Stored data
§ §
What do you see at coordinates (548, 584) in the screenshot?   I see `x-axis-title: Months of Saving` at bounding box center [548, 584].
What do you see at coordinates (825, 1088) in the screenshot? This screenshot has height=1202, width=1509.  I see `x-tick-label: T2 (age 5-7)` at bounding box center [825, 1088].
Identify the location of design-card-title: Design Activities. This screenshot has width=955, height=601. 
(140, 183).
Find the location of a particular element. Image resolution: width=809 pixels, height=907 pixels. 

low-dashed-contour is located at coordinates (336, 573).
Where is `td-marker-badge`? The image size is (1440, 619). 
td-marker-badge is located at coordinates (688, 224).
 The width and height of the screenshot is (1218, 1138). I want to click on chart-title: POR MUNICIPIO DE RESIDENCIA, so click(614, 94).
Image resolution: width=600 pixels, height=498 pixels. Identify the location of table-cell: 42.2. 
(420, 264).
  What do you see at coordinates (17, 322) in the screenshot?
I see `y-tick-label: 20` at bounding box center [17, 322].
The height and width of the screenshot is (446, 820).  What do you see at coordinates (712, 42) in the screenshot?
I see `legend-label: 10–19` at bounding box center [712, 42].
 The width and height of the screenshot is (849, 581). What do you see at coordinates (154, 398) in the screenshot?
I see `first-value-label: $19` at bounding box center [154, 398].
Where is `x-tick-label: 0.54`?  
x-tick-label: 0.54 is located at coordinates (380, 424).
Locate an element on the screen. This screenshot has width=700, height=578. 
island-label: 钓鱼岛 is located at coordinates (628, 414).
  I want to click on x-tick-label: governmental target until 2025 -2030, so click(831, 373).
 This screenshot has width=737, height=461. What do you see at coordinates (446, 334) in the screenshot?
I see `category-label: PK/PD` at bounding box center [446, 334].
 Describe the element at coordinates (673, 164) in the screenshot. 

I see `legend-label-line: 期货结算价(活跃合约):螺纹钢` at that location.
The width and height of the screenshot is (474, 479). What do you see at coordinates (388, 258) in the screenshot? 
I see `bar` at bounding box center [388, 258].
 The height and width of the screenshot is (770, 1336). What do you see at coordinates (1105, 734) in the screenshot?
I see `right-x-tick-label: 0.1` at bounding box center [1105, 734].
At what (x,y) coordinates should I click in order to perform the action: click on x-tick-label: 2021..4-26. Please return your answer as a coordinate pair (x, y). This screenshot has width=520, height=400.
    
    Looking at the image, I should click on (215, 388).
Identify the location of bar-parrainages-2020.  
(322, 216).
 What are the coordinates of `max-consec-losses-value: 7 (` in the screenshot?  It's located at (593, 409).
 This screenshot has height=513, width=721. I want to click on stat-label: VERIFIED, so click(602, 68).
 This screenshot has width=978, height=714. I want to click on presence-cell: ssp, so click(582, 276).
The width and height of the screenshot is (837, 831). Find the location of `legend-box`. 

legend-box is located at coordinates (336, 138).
§ §
* **WORK REQUIRED**: Write the records between the lines holding "Identify the location of design-card-title: Design" and "low-dashed-contour is located", inclusive, as a two-column CSV with the columns input and output. Use one row per record, and put each record's text and its answer in one quoted field each, with line breaks turned into spaces.

* **ANSWER SECTION**:
input,output
"Identify the location of design-card-title: Design Activities. This screenshot has width=955, height=601.","(140, 183)."
"Find the location of a particular element. Image resolution: width=809 pixels, height=907 pixels.","low-dashed-contour is located at coordinates (336, 573)."